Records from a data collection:
'''

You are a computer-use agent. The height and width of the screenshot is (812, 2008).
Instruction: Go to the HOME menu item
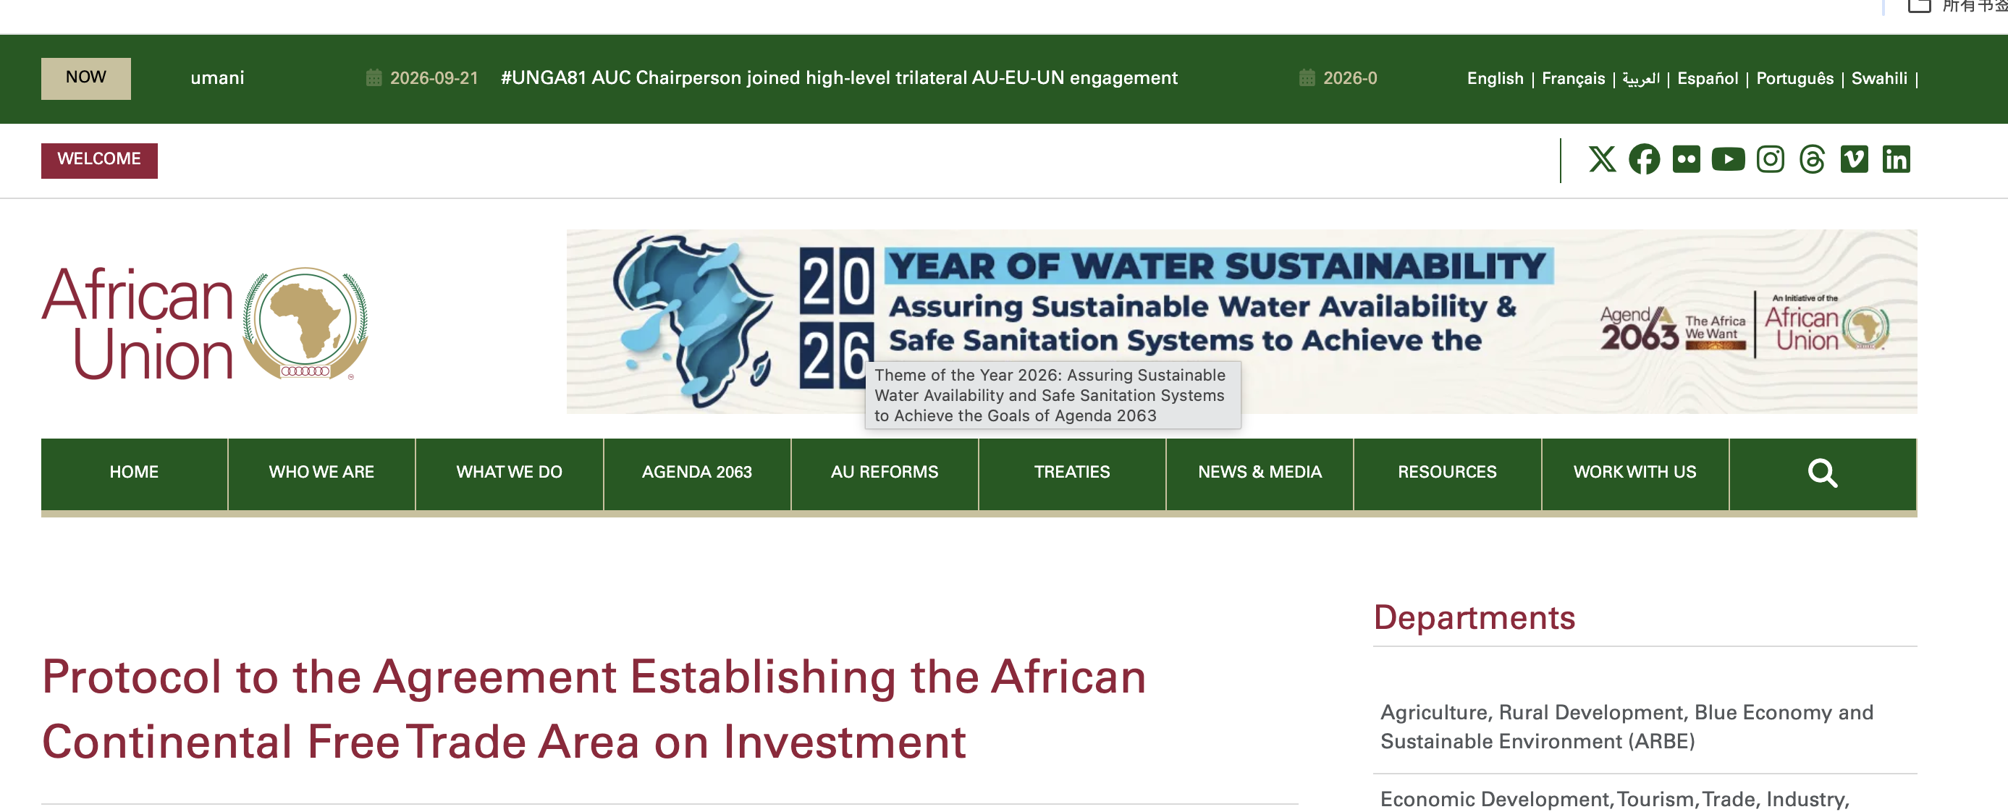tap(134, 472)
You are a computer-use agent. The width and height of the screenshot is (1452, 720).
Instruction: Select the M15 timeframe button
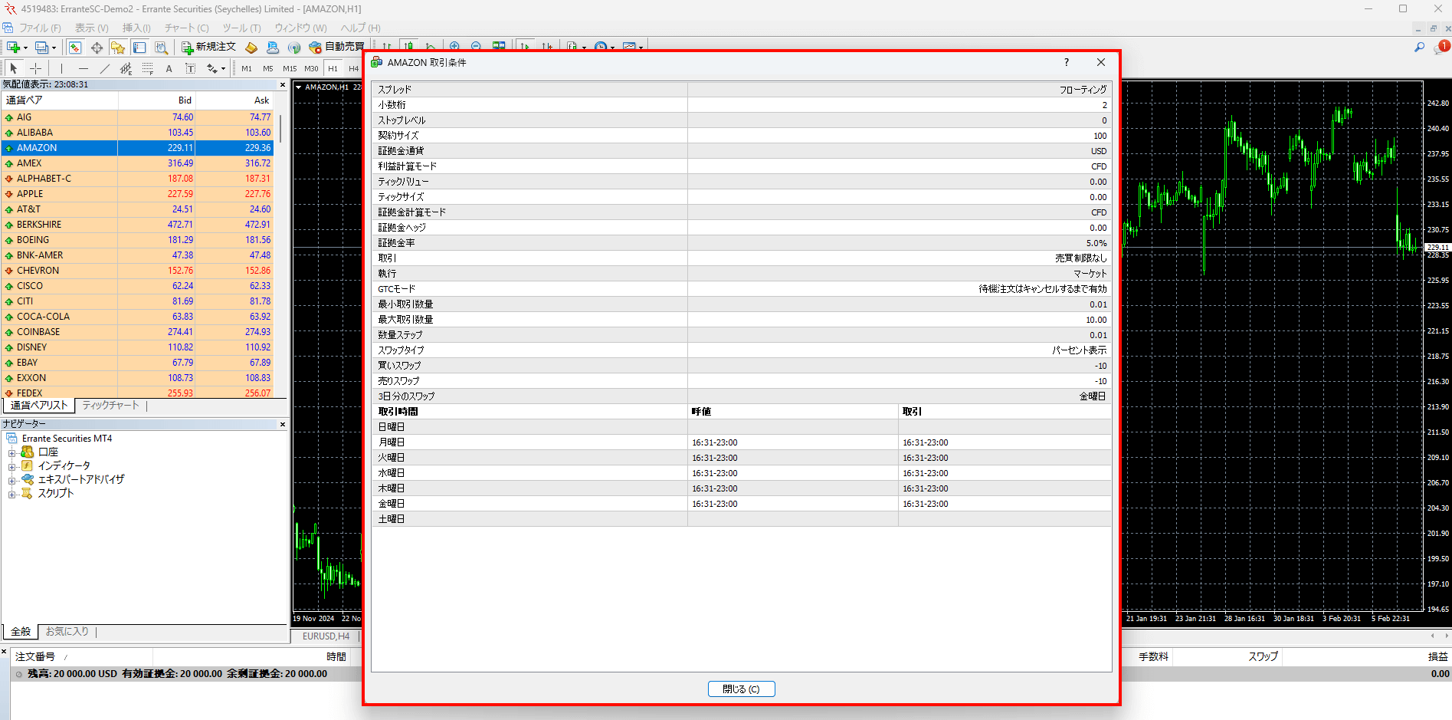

'''

WORK TO COMPLETE:
Present all of the lines above as a numbered list, skipping any blank lines and omitting the pictures.

SOLUTION TO THE PROBLEM:
1. You are a computer-use agent. The height and width of the screenshot is (812, 2008).
2. Instruction: Go to the HOME menu item
3. tap(134, 472)
4. You are a computer-use agent. The width and height of the screenshot is (1452, 720).
5. Instruction: Select the M15 timeframe button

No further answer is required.